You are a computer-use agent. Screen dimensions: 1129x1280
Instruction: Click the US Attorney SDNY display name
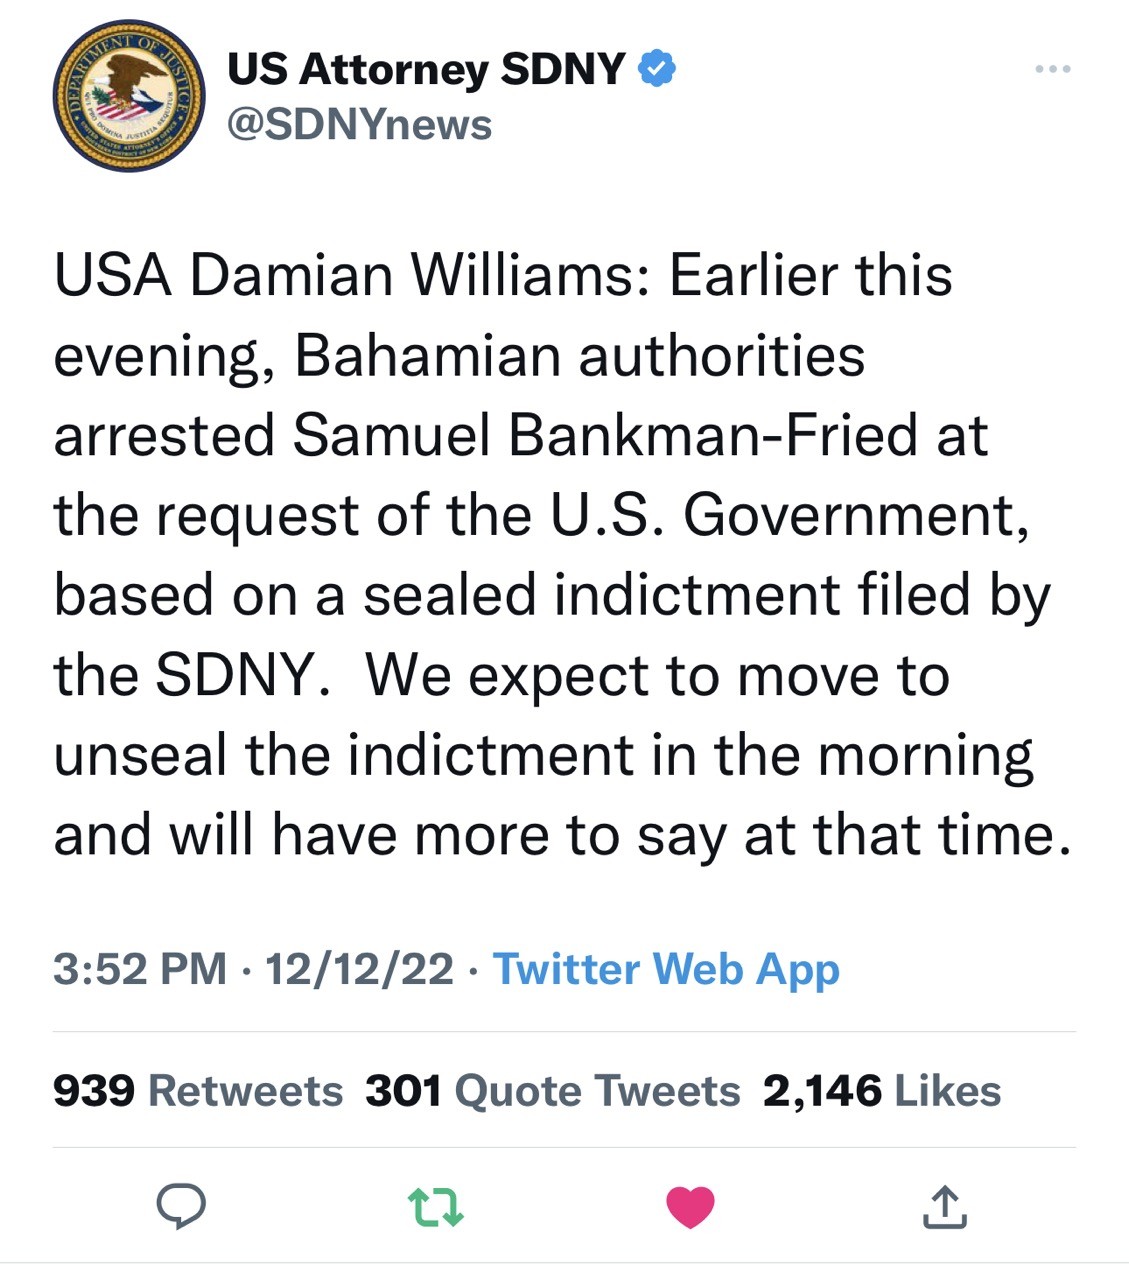tap(426, 69)
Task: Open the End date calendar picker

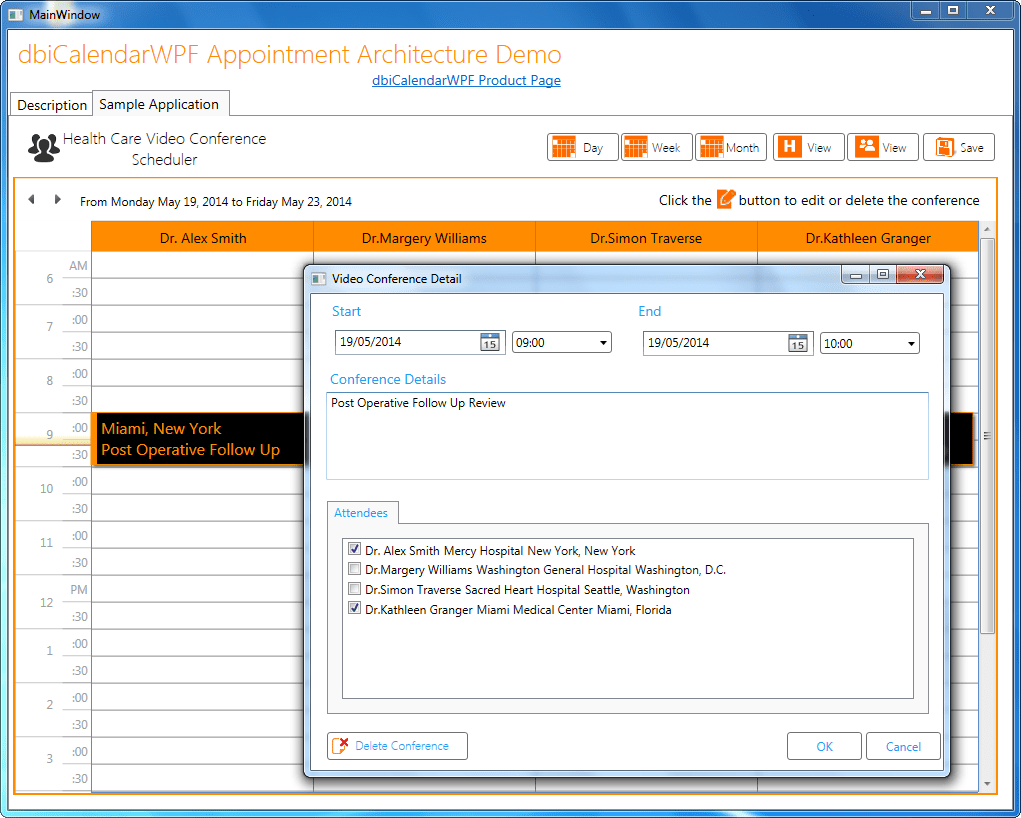Action: click(x=797, y=343)
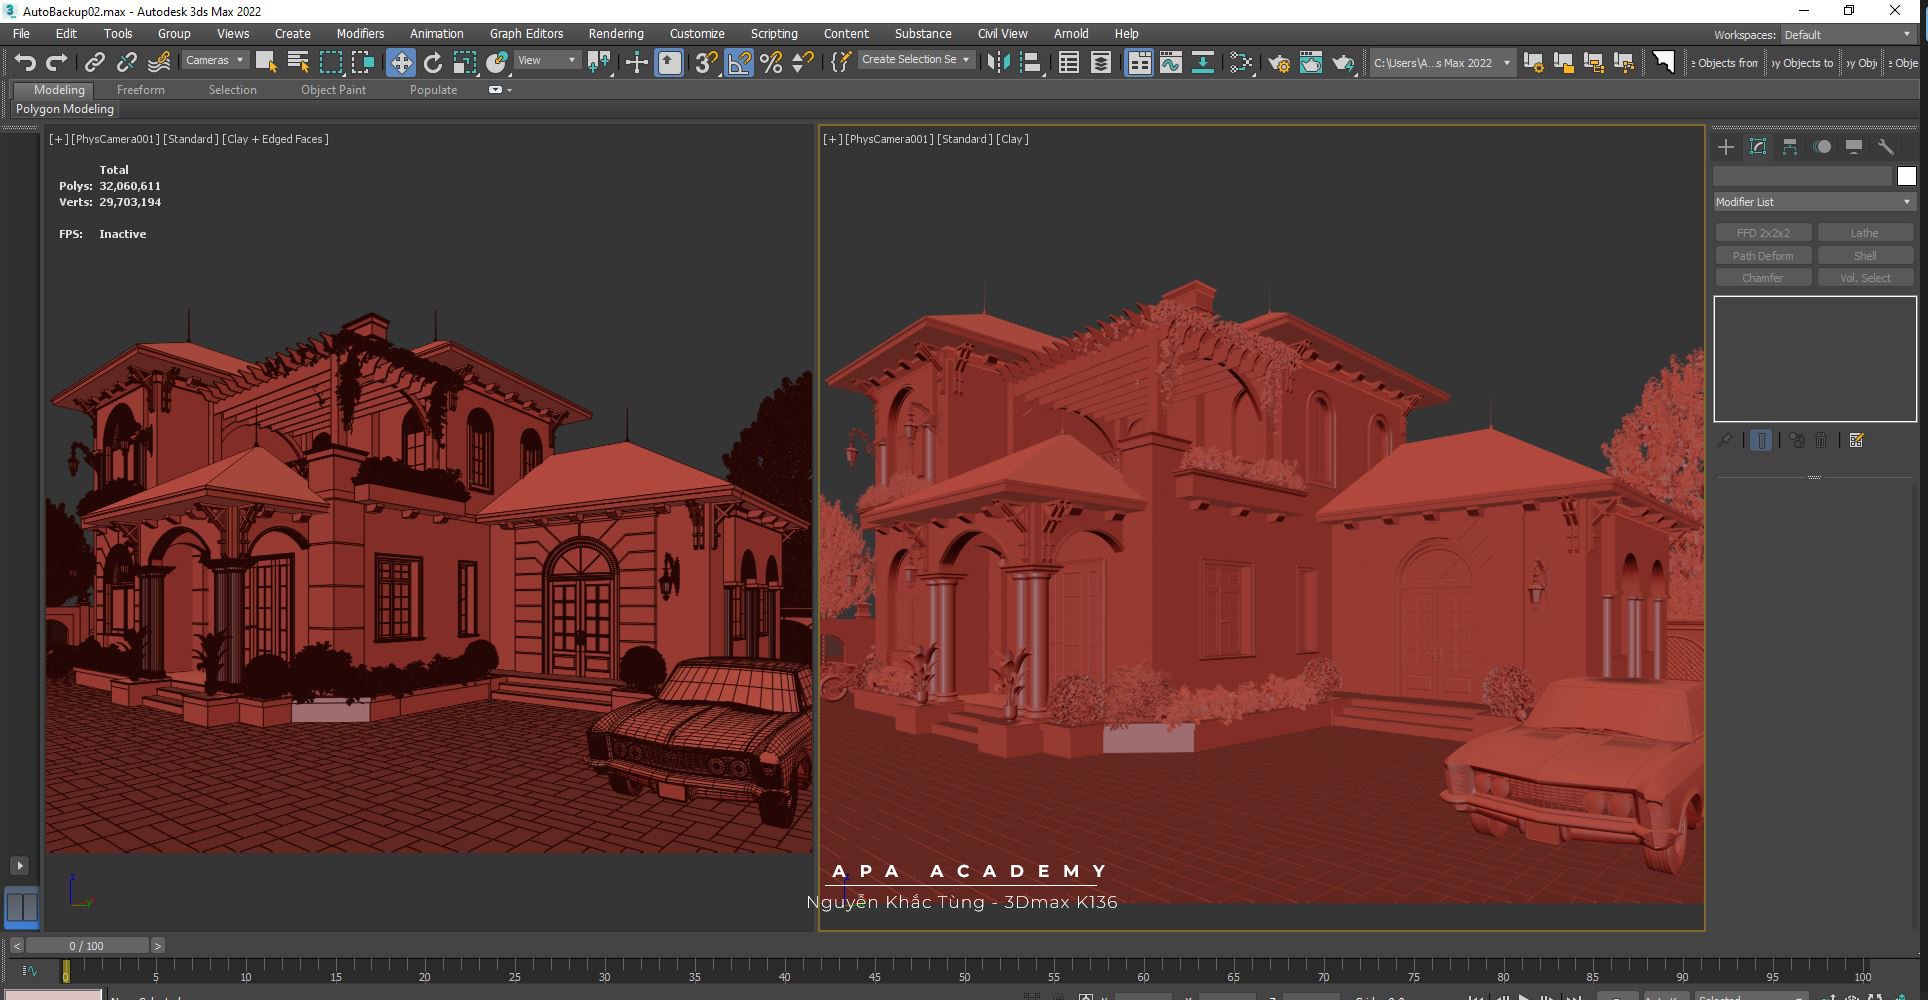Open the Utilities wrench panel
Viewport: 1928px width, 1000px height.
tap(1885, 147)
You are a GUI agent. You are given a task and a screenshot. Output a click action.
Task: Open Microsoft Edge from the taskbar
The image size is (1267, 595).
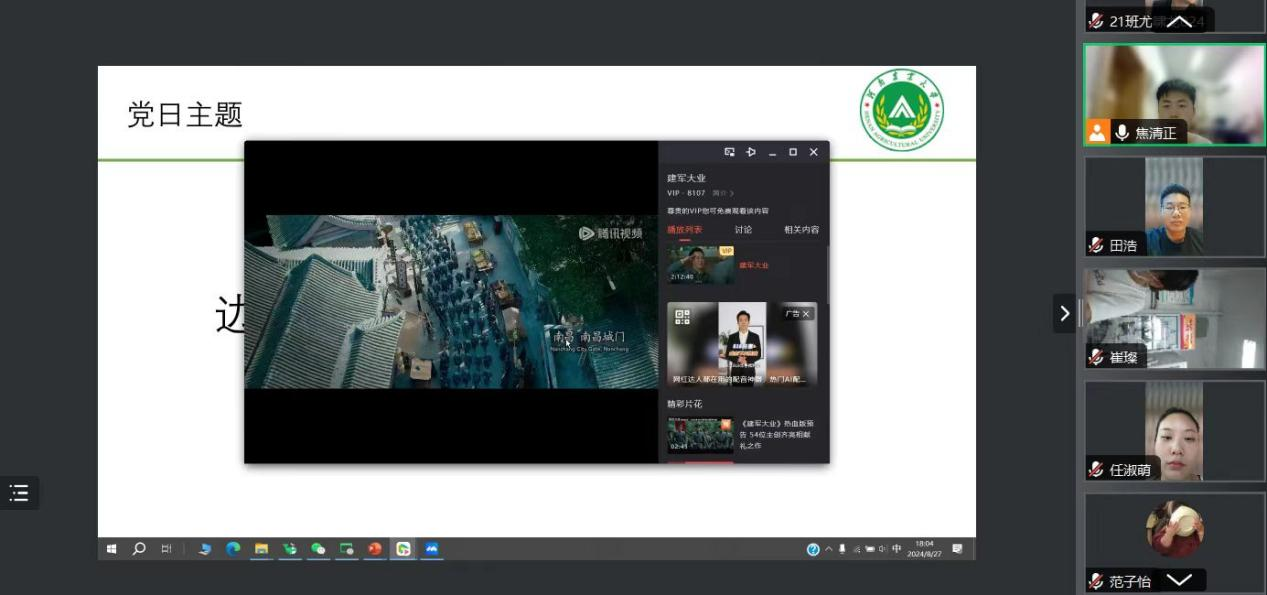pos(233,549)
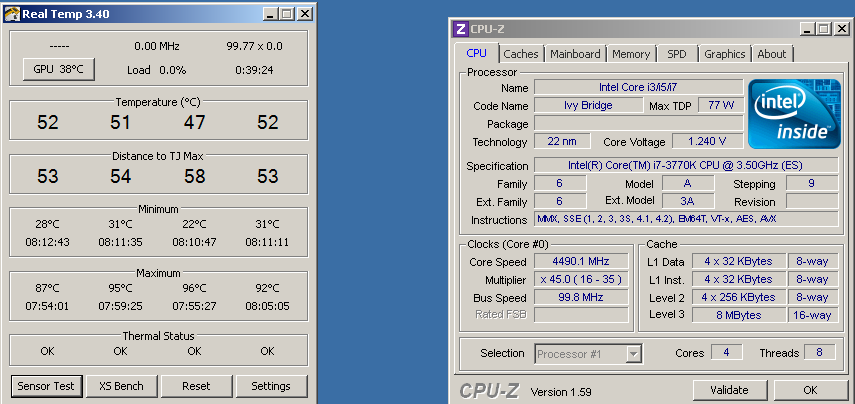The image size is (855, 404).
Task: Show the About tab
Action: coord(771,54)
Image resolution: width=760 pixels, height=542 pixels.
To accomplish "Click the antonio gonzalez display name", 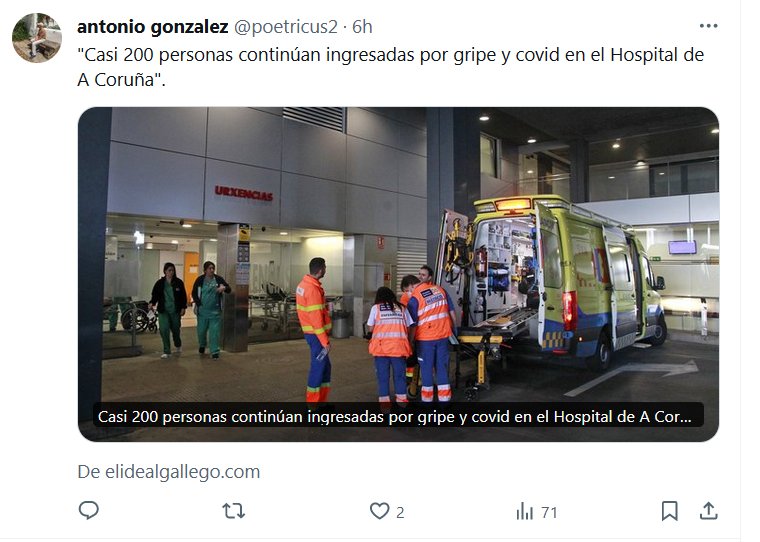I will 153,27.
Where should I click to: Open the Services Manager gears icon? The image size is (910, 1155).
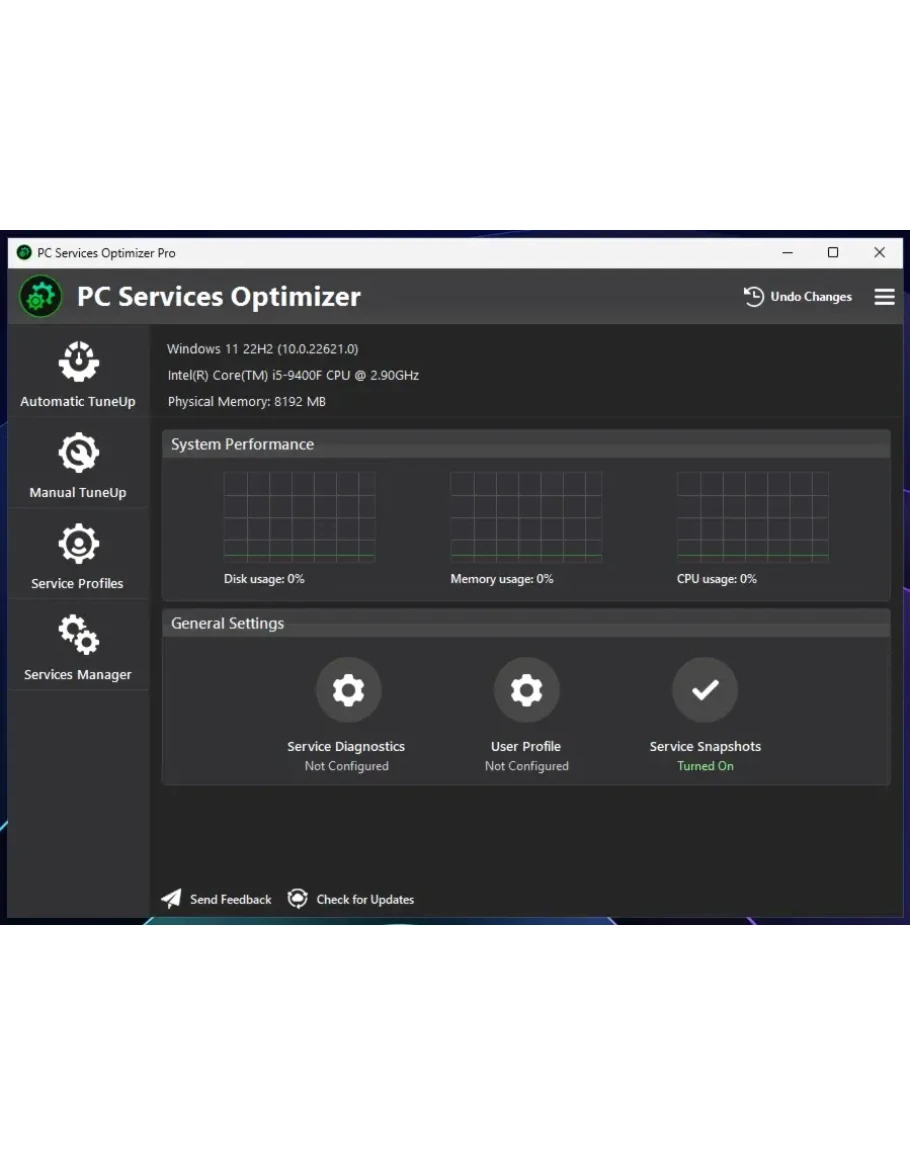click(x=78, y=635)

### WHAT YOU SHOULD DO:
The lines to retype begin with the one containing "Where should I" and end with the last line of the records. Reproduce them exactly and omit the pictures.

### YOUR SOLUTION:
Where should I click to: Open the Services Manager gears icon? The image size is (910, 1155).
click(x=78, y=635)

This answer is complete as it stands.